* [Data]

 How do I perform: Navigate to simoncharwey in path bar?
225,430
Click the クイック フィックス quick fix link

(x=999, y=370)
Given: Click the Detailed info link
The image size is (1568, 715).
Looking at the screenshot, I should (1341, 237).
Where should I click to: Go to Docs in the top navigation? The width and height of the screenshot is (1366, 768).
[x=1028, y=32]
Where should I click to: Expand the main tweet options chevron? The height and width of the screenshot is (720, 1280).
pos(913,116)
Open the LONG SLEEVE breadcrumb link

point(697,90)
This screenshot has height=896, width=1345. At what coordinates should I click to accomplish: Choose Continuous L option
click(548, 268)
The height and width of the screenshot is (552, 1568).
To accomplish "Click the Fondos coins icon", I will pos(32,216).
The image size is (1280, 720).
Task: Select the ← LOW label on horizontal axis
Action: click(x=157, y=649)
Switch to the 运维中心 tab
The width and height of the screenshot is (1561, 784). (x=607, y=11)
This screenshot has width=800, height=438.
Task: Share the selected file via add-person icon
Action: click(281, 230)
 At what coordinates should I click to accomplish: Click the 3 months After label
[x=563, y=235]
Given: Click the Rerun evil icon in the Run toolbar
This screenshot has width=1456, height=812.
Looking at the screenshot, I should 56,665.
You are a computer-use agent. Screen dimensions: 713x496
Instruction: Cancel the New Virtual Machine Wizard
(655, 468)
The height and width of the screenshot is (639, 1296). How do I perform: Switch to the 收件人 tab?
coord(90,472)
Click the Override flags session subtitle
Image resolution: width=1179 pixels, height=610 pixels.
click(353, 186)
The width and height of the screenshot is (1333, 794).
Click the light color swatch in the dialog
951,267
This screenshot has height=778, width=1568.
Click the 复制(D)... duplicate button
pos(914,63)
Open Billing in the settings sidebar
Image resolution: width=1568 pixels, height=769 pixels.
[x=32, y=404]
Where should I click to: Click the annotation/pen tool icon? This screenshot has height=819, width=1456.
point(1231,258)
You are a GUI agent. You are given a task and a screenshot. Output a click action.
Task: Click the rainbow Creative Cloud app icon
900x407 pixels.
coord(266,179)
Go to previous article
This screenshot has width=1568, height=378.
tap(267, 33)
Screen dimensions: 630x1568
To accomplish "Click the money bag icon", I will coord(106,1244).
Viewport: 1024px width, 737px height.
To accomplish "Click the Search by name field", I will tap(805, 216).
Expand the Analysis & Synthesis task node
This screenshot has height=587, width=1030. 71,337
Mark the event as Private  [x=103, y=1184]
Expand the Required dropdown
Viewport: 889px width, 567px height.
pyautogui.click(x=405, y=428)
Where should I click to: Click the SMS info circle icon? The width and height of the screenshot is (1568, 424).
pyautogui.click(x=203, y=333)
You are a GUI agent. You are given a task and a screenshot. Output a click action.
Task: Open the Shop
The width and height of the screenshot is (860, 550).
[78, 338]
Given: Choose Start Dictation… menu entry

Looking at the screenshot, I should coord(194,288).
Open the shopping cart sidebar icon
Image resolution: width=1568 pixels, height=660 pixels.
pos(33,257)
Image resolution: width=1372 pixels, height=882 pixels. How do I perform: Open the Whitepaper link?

* [What is needed]
Without changing anything, quote the lines from the top of the data to the line that contains "The height and width of the screenshot is (552, 1568).", including that line.

* [Exercise solution]
 How do I perform: Navigate to simoncharwey in path bar?
225,430
Click the クイック フィックス quick fix link

(x=999, y=370)
Given: Click the Detailed info link
The image size is (1568, 715).
Looking at the screenshot, I should (1341, 237).
Where should I click to: Go to Docs in the top navigation? The width and height of the screenshot is (1366, 768).
[x=1028, y=32]
Where should I click to: Expand the main tweet options chevron? The height and width of the screenshot is (720, 1280).
pos(913,116)
Open the LONG SLEEVE breadcrumb link

point(697,90)
This screenshot has height=896, width=1345. At what coordinates should I click to accomplish: Choose Continuous L option
click(548, 268)
The height and width of the screenshot is (552, 1568).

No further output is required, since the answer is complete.